→ **Goal of the exercise**
Below is some material. List each line in it that contains the word "Exposure".
____
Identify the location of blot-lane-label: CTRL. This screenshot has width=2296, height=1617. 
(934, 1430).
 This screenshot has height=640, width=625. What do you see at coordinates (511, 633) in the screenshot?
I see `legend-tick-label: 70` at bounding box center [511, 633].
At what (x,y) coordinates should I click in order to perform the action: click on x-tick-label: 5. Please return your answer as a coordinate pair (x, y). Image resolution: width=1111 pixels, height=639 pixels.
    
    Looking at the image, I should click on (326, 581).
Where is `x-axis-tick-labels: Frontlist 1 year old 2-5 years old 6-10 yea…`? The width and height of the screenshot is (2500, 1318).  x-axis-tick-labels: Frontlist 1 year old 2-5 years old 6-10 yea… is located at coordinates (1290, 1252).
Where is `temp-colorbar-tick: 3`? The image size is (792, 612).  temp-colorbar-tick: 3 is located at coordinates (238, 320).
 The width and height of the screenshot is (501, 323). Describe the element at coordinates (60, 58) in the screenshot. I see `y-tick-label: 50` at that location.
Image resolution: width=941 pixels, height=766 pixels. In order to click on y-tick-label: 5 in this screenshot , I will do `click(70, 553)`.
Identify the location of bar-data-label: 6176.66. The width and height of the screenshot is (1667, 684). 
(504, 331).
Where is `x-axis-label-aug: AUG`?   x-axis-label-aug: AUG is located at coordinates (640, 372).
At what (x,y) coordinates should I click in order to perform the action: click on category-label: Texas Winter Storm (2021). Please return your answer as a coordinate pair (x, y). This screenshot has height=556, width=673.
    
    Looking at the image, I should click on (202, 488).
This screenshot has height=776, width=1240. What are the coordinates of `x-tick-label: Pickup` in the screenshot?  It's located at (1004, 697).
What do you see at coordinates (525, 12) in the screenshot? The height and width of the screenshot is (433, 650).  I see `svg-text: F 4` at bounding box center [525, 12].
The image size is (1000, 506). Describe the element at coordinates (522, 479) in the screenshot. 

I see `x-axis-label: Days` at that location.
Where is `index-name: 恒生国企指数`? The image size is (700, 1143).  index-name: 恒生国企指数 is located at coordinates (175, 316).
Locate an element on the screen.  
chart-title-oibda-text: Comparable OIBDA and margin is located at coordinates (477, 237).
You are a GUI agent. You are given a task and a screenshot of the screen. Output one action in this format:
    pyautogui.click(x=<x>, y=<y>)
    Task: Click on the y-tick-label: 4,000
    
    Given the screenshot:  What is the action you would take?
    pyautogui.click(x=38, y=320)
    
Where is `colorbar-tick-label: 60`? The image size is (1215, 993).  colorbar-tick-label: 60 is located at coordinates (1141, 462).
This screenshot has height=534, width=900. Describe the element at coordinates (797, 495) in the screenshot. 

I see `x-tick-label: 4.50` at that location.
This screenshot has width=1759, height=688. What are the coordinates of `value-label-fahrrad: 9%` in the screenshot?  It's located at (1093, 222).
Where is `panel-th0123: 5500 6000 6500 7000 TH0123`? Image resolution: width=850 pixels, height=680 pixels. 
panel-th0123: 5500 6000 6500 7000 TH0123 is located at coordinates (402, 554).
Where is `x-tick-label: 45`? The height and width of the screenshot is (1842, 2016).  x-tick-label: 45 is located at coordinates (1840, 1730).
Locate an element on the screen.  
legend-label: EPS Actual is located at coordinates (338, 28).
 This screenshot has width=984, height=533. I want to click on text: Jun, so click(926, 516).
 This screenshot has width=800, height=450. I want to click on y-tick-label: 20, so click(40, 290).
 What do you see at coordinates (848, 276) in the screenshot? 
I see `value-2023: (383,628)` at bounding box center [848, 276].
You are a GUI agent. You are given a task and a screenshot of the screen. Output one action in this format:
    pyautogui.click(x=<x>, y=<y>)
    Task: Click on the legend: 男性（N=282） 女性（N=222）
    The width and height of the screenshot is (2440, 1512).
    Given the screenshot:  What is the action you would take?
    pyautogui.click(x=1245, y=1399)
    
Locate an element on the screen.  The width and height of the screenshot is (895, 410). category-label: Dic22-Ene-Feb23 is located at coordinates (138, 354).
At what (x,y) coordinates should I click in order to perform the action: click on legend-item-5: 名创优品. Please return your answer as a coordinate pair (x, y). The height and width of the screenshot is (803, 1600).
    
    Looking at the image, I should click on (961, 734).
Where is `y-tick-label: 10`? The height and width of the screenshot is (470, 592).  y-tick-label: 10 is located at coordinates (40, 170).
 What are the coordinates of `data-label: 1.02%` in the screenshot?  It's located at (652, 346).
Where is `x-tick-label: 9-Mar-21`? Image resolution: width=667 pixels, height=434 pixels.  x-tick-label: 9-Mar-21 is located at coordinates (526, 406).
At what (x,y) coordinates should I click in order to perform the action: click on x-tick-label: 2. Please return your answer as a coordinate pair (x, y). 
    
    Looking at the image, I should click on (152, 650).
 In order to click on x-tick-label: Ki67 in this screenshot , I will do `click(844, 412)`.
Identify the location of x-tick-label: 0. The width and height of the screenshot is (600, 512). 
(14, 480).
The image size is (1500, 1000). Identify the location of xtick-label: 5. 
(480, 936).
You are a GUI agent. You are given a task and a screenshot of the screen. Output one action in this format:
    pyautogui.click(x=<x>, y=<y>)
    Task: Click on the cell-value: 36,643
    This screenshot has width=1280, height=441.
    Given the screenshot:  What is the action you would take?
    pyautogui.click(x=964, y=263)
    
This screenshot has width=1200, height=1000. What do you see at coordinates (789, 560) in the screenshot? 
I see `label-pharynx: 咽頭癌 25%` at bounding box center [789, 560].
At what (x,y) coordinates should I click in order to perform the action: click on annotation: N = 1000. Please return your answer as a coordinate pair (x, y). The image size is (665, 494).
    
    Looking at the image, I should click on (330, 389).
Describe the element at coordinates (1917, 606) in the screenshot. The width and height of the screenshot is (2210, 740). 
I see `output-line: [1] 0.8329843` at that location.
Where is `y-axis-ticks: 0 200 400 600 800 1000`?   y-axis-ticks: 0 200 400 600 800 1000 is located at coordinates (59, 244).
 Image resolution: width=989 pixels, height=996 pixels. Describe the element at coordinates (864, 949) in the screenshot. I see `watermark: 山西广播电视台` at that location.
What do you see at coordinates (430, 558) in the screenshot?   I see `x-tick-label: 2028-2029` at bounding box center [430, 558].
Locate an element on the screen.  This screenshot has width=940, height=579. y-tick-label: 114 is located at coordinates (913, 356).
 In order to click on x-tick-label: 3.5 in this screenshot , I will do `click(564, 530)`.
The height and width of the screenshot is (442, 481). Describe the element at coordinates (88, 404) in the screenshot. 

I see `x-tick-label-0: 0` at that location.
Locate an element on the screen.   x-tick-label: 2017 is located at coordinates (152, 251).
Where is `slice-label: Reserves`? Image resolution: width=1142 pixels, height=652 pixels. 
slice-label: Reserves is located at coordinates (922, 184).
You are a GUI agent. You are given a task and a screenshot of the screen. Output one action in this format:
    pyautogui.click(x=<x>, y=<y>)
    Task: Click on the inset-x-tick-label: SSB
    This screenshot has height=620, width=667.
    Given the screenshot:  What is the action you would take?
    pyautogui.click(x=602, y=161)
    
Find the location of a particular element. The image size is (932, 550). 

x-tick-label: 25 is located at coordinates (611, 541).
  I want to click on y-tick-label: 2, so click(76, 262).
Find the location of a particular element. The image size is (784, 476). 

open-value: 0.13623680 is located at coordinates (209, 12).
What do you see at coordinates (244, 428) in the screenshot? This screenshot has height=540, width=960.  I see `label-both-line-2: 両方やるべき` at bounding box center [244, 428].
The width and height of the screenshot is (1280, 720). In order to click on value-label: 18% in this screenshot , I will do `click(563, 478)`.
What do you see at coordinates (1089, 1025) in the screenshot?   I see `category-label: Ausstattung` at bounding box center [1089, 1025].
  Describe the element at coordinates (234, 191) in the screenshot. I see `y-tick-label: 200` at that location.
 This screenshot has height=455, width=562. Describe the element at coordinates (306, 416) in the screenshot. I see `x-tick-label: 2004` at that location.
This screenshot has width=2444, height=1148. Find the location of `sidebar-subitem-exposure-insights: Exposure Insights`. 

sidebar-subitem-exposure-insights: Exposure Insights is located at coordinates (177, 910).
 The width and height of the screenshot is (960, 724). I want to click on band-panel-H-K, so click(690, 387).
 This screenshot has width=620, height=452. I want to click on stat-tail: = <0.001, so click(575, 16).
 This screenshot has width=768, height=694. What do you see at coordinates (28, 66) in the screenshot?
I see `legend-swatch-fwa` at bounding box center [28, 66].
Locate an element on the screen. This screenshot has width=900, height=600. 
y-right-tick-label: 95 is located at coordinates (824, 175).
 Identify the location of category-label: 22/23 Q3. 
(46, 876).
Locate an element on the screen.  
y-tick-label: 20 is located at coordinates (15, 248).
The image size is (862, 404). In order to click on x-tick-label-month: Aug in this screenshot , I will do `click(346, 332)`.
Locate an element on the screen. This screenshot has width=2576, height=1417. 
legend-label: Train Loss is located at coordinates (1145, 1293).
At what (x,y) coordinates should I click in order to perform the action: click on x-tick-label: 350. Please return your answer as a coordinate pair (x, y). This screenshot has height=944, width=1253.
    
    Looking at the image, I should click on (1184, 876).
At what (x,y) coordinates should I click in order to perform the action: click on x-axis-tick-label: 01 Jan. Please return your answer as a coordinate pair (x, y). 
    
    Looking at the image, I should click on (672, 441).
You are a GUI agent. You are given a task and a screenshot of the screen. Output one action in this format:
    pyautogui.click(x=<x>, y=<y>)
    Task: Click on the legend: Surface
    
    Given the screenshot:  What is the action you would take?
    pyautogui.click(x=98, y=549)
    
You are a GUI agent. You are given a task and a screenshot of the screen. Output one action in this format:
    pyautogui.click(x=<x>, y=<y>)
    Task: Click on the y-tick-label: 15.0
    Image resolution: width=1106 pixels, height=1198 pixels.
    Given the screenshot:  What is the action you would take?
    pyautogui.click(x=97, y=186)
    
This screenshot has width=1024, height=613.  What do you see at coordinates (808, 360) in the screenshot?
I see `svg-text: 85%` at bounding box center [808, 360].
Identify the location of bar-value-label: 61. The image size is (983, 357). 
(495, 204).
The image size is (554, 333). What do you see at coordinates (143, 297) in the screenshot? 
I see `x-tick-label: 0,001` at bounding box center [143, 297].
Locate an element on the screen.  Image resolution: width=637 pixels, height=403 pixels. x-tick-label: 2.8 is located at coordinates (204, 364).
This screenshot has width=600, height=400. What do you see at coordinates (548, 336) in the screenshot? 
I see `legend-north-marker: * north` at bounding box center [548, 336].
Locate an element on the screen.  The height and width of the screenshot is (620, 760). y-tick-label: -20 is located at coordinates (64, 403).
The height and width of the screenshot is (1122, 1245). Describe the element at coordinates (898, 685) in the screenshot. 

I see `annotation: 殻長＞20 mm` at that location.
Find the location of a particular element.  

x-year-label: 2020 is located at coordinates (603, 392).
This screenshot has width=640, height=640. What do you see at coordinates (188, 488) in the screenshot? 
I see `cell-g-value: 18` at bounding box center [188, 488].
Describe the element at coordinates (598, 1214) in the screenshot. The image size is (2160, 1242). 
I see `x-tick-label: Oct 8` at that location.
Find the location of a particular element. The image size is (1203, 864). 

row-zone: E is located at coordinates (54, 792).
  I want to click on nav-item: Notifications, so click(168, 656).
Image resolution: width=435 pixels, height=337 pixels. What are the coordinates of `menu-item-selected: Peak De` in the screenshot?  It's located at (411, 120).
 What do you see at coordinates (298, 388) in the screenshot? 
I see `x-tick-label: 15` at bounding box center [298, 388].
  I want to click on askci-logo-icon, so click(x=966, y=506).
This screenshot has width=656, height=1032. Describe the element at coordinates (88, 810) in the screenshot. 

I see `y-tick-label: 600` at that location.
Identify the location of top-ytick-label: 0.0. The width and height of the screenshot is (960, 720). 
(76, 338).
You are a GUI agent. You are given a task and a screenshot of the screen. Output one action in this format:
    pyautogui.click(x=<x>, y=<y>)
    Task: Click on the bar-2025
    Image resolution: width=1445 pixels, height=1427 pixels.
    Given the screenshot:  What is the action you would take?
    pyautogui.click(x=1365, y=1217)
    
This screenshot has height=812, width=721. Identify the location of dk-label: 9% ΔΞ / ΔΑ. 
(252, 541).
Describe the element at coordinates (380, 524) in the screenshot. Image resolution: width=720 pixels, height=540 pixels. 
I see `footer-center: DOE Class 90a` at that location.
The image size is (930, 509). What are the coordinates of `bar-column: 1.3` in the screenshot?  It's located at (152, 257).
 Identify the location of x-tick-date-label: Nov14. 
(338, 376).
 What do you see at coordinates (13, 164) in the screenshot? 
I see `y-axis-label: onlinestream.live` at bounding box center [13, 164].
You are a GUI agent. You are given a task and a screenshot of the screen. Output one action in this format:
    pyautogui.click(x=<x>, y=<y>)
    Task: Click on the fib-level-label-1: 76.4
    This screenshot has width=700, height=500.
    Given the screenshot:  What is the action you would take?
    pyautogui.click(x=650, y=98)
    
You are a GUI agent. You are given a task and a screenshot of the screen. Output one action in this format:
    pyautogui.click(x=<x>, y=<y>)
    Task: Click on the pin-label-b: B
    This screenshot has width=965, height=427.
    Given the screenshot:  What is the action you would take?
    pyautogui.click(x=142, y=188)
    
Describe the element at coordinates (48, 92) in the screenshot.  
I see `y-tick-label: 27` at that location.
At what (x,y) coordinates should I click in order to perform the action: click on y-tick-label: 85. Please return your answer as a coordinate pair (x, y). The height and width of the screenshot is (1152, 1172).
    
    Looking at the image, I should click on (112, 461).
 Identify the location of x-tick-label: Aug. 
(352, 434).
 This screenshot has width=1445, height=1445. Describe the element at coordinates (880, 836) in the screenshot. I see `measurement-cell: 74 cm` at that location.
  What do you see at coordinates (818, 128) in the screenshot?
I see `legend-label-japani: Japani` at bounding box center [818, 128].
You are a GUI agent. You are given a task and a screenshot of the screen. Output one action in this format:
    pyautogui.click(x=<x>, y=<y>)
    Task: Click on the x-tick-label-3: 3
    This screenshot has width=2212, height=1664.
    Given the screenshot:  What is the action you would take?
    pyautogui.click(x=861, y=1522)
____
→ **Output for this task**
This screenshot has width=2444, height=1148. Find the location of `sidebar-subitem-exposure-insights: Exposure Insights`. 
sidebar-subitem-exposure-insights: Exposure Insights is located at coordinates (177, 910).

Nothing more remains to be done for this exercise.